What is clear, however, is that there needs to be a major revision to the IZOD IndyCar Series rulebook. It seems to be excessively vague and gives way too much latitude (read: power) to the Chief Steward to alter almost any scenario or outcome. Even the top drivers sound surprised every time a little known clause is exercised. There shouldn’t be that many surprises among the teams whenever the rulebook is pulled out.
Kevin Lee also reminded us last night how confused we fans were at Edmonton last year. I’ll admit, I knew nothing about a rule that didn’t allow the leader to choose his or her lane going into a corner. It seemed pretty natural that the leader could choose the inside line while defending his or her position. Not so, according to the current INDYCAR rulebook.
Whatever happens to Barnhart, I think Randy Bernard should appoint a committee to start ripping apart the current INDYCAR rulebook and start over for 2012. Get rid of the gray areas, where possible, and narrow the current latitude given to whoever is in the role of Chief Steward for 2012. That way, they can do their best to minimize the possibility of a repeat of the events of yesterday and today’s expected ruling. Randy Bernard and the IZOD IndyCar Series have made great strides in the past eighteen months. This was an unexpected setback. Like he has with other challenges, I expect Randy Bernard to analyze the problem and take steps to correct it.

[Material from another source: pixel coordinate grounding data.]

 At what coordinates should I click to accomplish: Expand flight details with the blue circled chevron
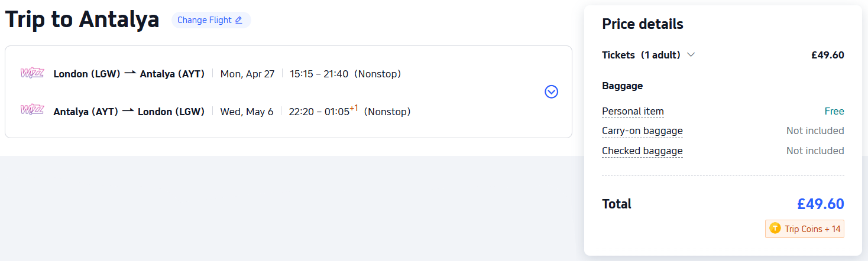coord(551,92)
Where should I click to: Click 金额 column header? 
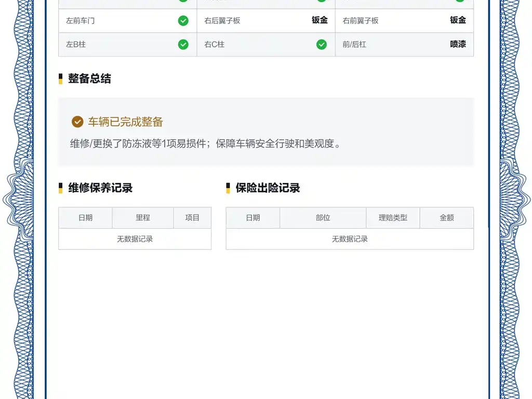pos(447,218)
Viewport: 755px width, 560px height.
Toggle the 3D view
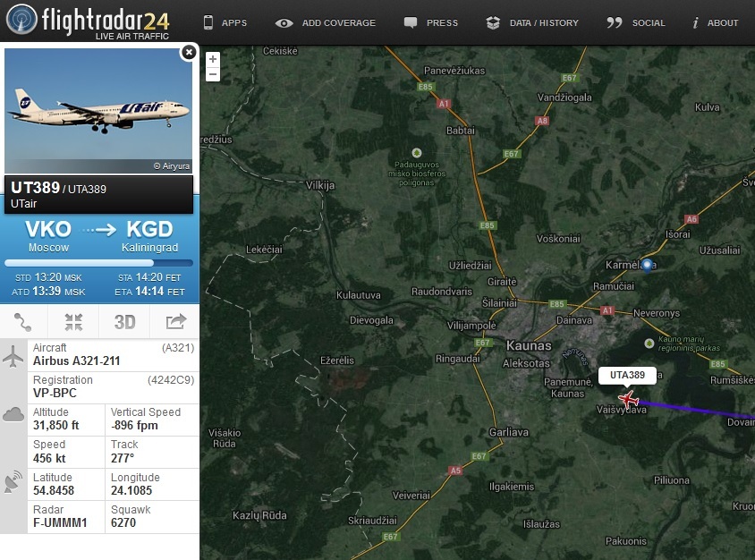tap(124, 322)
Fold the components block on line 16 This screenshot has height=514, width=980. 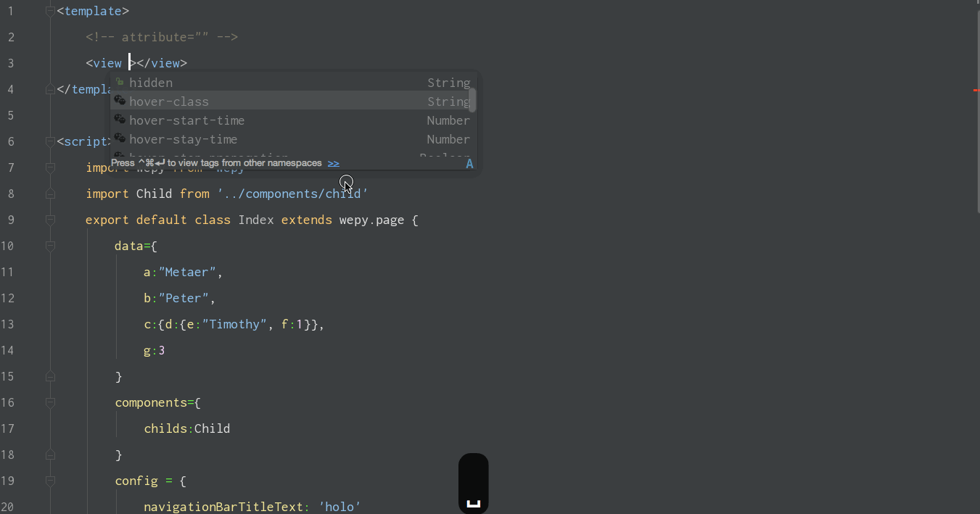tap(49, 402)
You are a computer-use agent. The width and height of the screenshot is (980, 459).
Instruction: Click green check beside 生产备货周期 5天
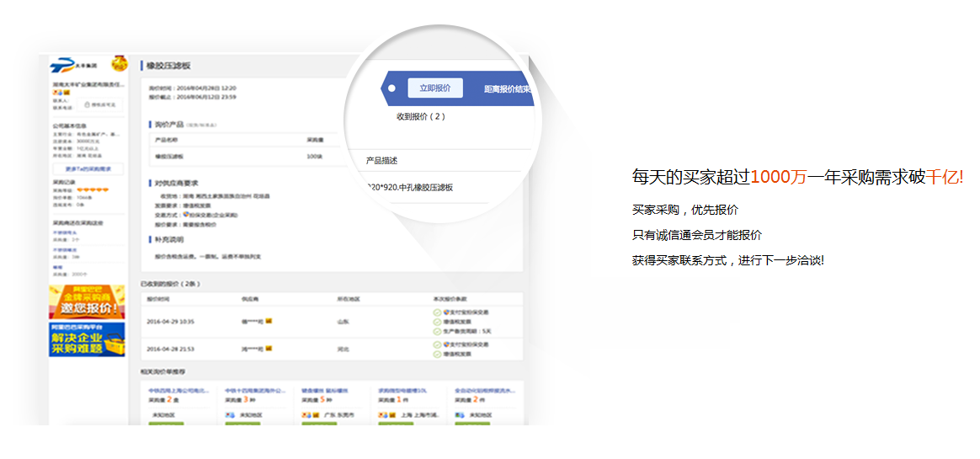437,331
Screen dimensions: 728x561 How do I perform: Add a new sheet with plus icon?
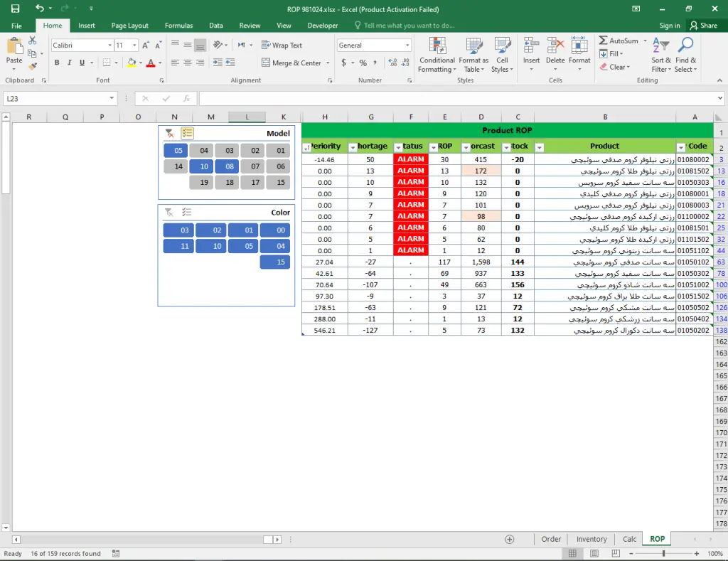pos(509,539)
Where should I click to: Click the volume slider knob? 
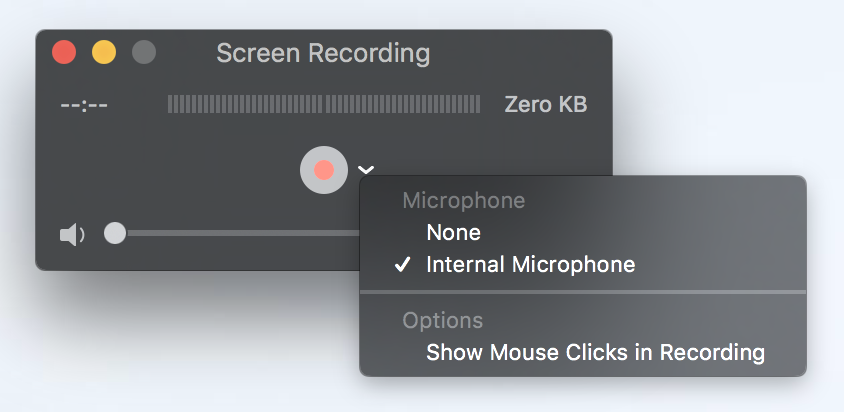tap(115, 233)
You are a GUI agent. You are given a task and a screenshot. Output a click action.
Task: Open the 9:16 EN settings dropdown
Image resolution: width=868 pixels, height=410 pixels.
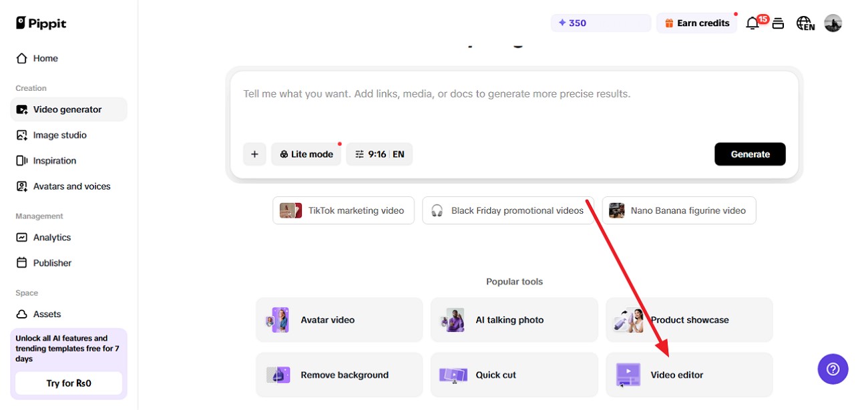tap(379, 154)
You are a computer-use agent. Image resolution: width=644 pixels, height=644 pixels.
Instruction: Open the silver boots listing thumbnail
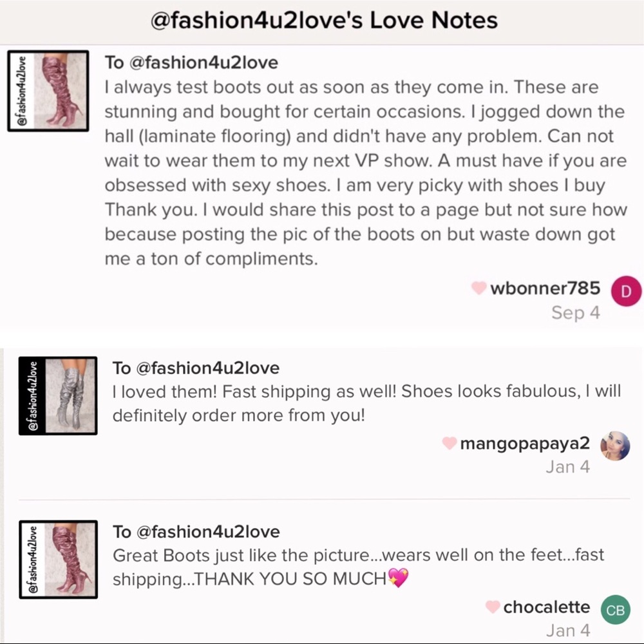(x=58, y=395)
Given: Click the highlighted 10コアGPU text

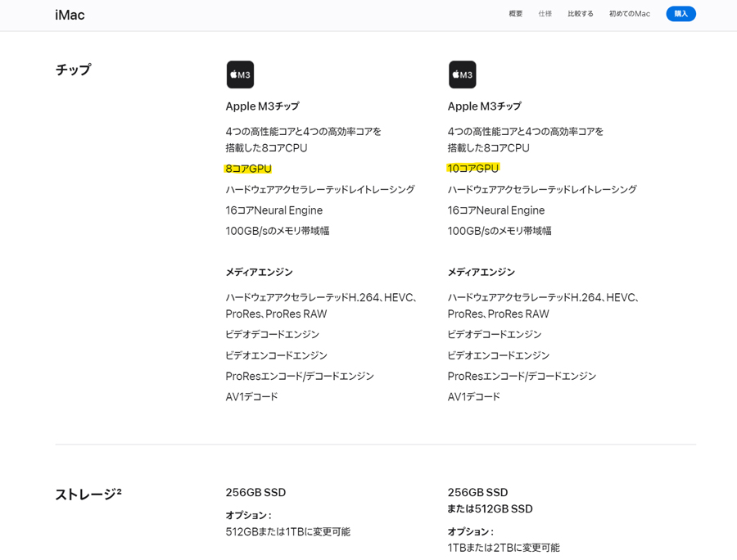Looking at the screenshot, I should pyautogui.click(x=472, y=169).
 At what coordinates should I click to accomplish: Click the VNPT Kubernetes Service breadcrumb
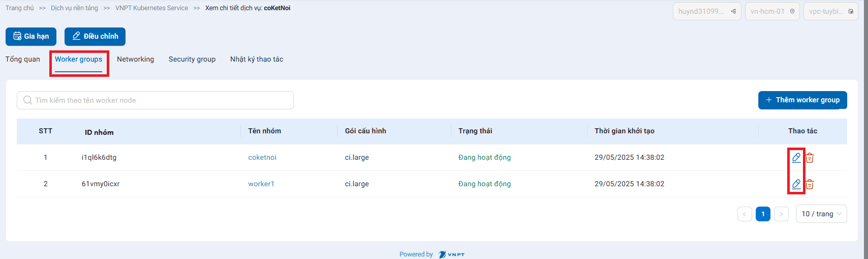point(151,8)
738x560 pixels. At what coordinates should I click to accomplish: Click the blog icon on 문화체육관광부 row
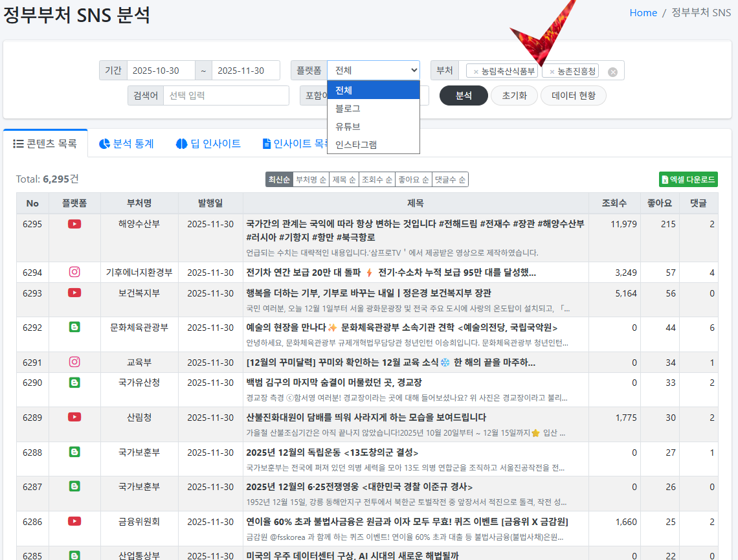[x=74, y=327]
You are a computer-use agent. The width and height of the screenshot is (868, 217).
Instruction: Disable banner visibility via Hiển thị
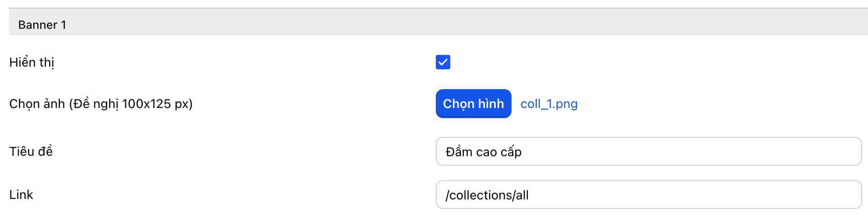click(x=443, y=62)
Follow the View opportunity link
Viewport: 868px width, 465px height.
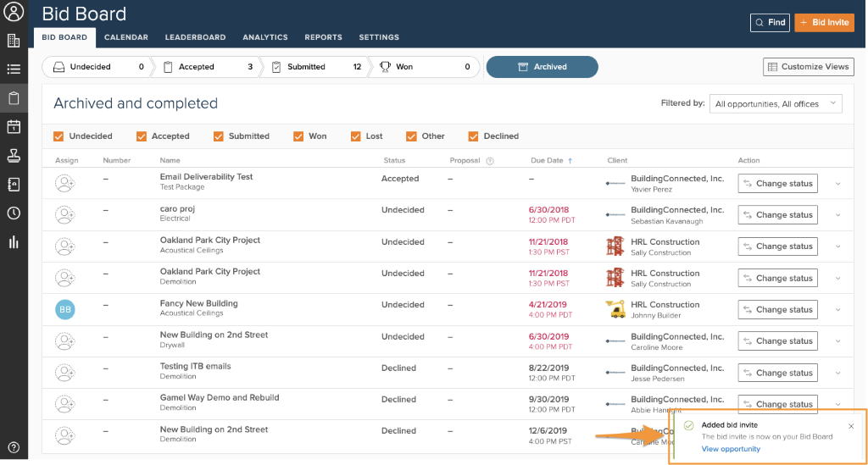731,449
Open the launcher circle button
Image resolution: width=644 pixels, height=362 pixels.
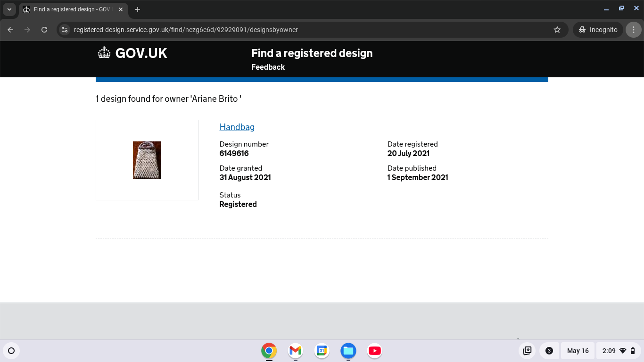click(x=12, y=351)
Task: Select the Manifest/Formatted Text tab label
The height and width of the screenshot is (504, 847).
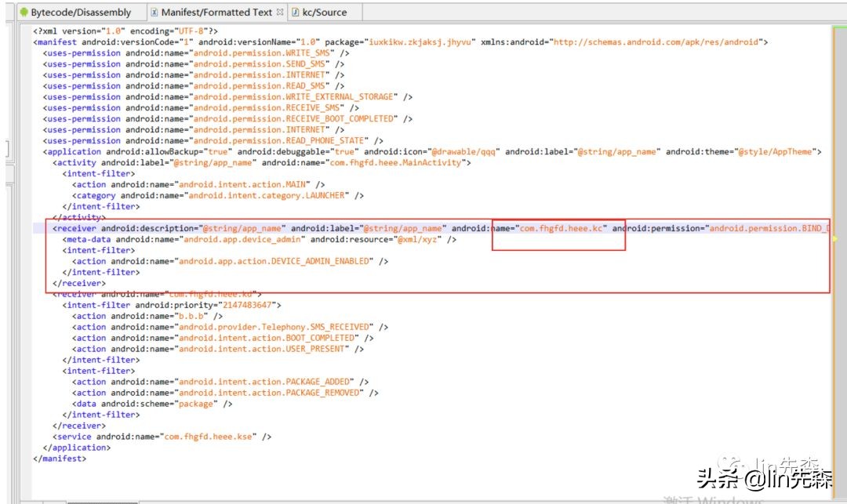Action: [x=216, y=13]
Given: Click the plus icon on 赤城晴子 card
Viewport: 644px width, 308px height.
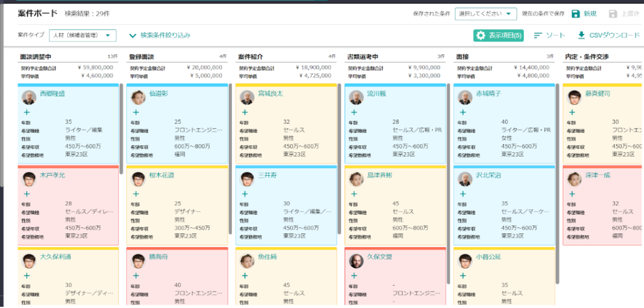Looking at the screenshot, I should click(x=463, y=112).

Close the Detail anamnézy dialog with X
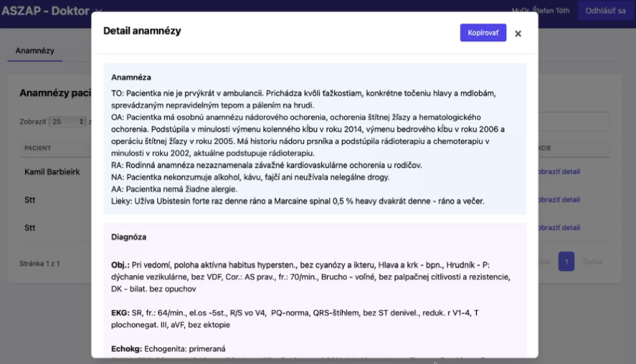pos(518,33)
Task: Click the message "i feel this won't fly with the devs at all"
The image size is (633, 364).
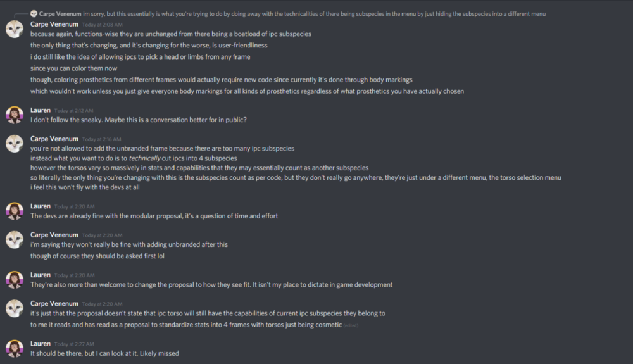Action: point(85,187)
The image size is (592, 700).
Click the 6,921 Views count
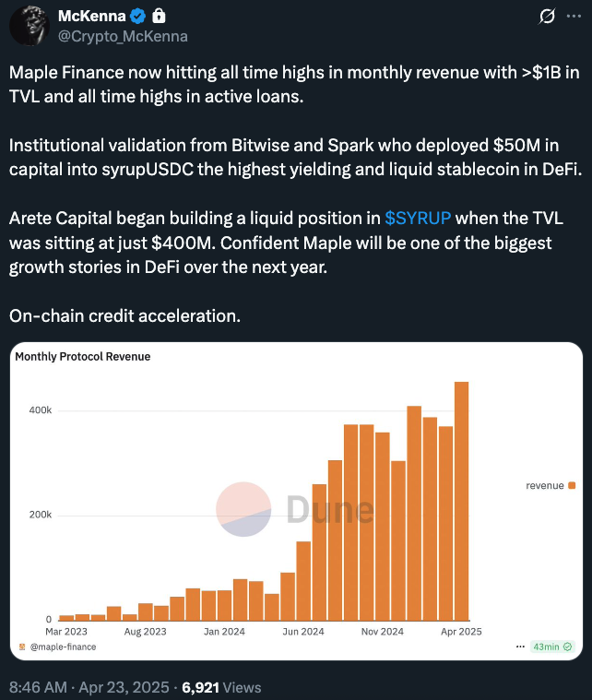(221, 687)
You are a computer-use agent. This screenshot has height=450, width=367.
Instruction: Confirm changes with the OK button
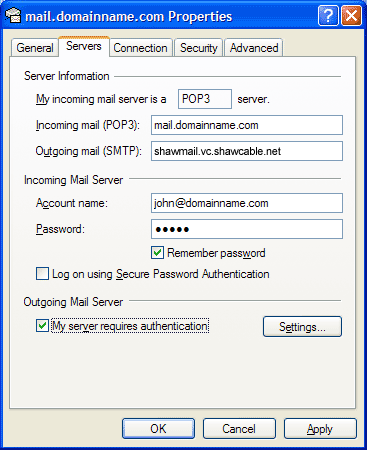pos(158,429)
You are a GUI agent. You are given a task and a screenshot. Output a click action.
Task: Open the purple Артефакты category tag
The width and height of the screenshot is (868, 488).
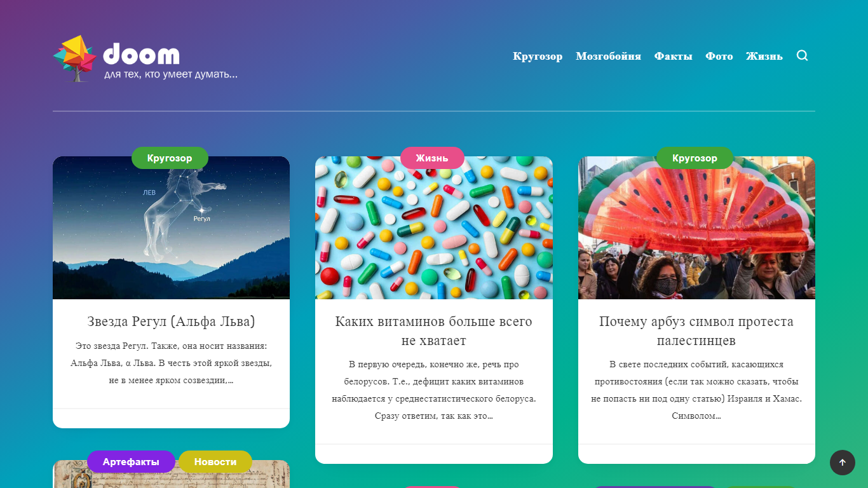point(131,462)
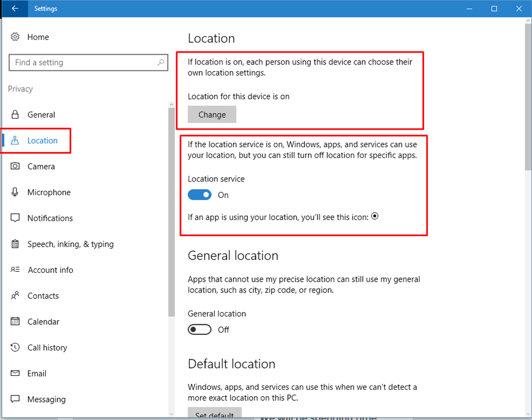This screenshot has width=532, height=420.
Task: Open Notifications privacy settings
Action: click(x=50, y=218)
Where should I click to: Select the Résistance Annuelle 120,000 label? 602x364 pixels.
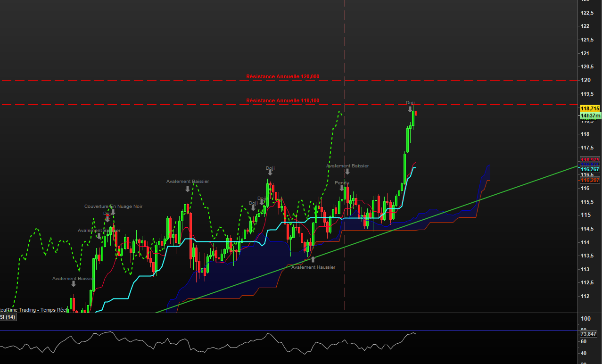pyautogui.click(x=283, y=76)
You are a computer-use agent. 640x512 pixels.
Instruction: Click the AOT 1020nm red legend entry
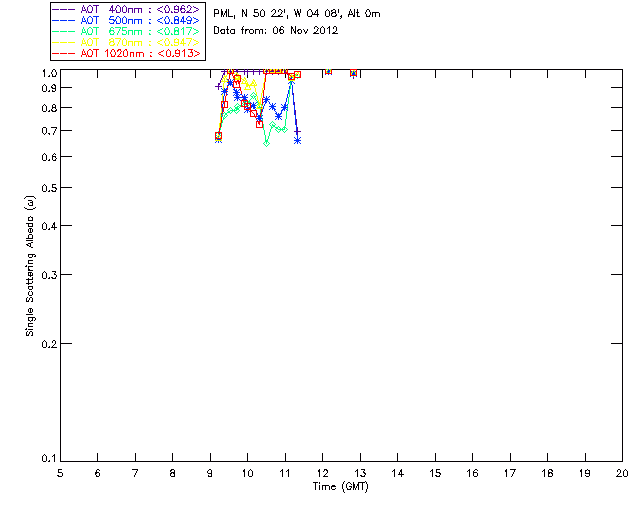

Quite honestly, I don’t know how today’s ruling will come out. Logic says that there is not enough hard-nosed evidence to overturn the results ten days after the fact. On the other hand, I think that Newman/Haas has a legitimate gripe. Still, I’ll be surprised if the victory is taken away from Ryan Hunter-Reay and handed to Oriol Servia. I think that would open up a whole new can of worms on a situation that has already gotten too messy as it is. It’s probably best to close the book on New Hampshire, move on to Sonoma and immediately start on a new rulebook for 2012.
Shameless Plug: "One Take Only" video blog returns Thursday. John & I will trim it down and limit our discussion to the New Hampshire race and the fallout from the aftermath and today’s ruling. Check back tomorrow.
Update: INDYCAR has announced that the top 3 finishing positions of the New Hampshire race on Aug. 14 are upheld, after yesterday’s protest hearing.